PROBLEM STATEMENT => Please carry on with the travel post about Ho Chi Minh City, starting right after its final sentence.

SOURCE PASSAGE =>
◇ ◇ ◇

Finally, the Vietnam leg of the tour ended in Ho Chi Minh City. Having experienced Hanoi Hell, I was prepared and ready to conquer the madness of the big city traffic. If you remember my blog about Bangkok, let's just say Bangkok was peanuts compared to Vietnam urban life. As a pedestrian, you just have to say...well, you know...and walk out into the middle of moving traffic, mopeds speeding by with 2, 3, 4, 5, even 6 passengers, along with the usual cars and trucks and taxis. It's just a matter of accepting that you are insignificant, but have places to go. Then, you step out into the madness and try to be as predictable as possible and have strong faith that you will get to the other side to carry on with your business and life. And then it was Christmas day. I spent Christmas morning visiting the Cu Chi Tunnels used by the Vietnamese guerrilla fighters during the "American War". We crawled through the tunnels they used to escape from the Americans and saw the traps they set to kill American soldiers in the wrong place at the wrong time. Then we were invited to try using an AK47. And so, no sound of Christmas bells this morning, but rather the rat ta tat of semi automatic machine guns. Of course, I didn't participate and felt disappointed that along with being away from home this morning, I was also surrounded with the sounds of war. Toto, we're not in Kansas anymore.
For Christmas dinner, our tour guide suggested that we had graduated from restaurants to eating real Vietnamese food in the markets. We enjoyed a beautiful and authentic meal surrounded with the sounds and smells of Vietnam, surrounded with good company, and missing our families together. We exchanged Secret Santa gifts and I was thrilled to receive my very first beer t-shirt... Tiger Beer!! I was also thrilled because I had no more clean clothes, but I kept that part to myself.

◇ ◇ ◇

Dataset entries
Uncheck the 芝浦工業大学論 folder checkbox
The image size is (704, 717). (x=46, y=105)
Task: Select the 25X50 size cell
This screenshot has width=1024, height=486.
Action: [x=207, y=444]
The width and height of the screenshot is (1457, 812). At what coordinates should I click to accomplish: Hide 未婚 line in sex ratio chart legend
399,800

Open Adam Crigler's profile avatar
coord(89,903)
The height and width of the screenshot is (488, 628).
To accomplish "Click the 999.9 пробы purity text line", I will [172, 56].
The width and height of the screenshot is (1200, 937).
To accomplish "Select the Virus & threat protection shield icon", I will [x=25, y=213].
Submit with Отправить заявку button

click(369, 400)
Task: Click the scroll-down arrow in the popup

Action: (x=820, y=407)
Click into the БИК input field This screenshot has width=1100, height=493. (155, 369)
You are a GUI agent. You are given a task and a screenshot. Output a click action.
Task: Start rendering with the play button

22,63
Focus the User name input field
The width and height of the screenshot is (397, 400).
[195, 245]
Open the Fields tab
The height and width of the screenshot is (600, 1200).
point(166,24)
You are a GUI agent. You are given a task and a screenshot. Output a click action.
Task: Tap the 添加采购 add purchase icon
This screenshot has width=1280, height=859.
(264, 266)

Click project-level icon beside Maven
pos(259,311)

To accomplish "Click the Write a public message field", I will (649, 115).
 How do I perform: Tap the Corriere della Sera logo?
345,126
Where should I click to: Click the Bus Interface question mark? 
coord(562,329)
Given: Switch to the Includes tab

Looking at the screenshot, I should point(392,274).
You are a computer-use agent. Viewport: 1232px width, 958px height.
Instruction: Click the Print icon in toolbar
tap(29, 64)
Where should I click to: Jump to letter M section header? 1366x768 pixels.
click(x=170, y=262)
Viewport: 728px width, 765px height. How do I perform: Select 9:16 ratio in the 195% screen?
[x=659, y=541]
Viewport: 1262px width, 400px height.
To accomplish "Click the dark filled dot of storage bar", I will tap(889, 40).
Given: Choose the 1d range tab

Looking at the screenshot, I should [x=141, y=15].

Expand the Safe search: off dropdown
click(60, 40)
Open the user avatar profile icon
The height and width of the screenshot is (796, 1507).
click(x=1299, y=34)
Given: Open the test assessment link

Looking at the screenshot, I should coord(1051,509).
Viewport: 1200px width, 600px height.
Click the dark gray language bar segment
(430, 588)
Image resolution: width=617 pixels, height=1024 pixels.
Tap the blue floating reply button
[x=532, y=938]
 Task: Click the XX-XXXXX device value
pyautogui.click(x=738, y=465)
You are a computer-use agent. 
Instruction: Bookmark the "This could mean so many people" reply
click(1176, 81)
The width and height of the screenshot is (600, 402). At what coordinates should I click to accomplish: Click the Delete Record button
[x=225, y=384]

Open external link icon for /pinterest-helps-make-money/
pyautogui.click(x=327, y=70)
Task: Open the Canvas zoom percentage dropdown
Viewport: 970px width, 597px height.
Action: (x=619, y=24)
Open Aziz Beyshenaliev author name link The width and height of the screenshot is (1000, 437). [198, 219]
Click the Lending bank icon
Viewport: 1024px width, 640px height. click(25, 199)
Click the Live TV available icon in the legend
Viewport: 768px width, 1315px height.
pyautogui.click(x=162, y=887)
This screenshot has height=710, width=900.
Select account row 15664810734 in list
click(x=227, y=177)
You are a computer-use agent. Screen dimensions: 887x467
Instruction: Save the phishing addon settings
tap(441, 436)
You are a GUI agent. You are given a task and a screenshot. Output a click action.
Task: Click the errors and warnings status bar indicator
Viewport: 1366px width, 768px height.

◇ ◇ ◇

OUTPUT =>
The next day, I headed off to Cambodia. The border crossing was the most interesting so far. Blatant and encouraged corruption was the order of the day. When asked for our medical certificates, most of us had them in our back packs. Not to worry, nothing "one dolla" won't cure. So, for one US dollar I purchased a yellow slip stating that I entered the country in perfect health. Needless to say, for another dolla I bought a speedy entry into Cambodia, a land of extremes that I could never have imagined. Good night everyone, I'm off to New Year's supper in Bangkok. Hope you are still enjoying the blogs, Allison


Comments
from the land of snow
Hi there,
Yes yes!!
still loving your travels and you Happy New Year.. my travel is on delay again, difficult flight situation with everyone now wanting to head South not to worry I will make it. your adventures are sounding to Die for 'aye so warm' and interesting keep up the kayaking the perfumed pools sound delightful.
Ken
bonne année des lemele
Salut Allison. Tu écris magnifiquement et c,est toi qui va maintenant nous guider lors de notre prochain voyage. Ici il neige tous les jours, ta coloc a déblayé le tôit et moi je suis allé vérifier dedans ... tout va bien. je te souhaite de bien continuer ce voyage, bonne année 2008 et bonne santé,amitiés
Thérèese et GUy
Happy New Year
Happy new year to you! Sounds like you are having an incredible time. We're thinking of you!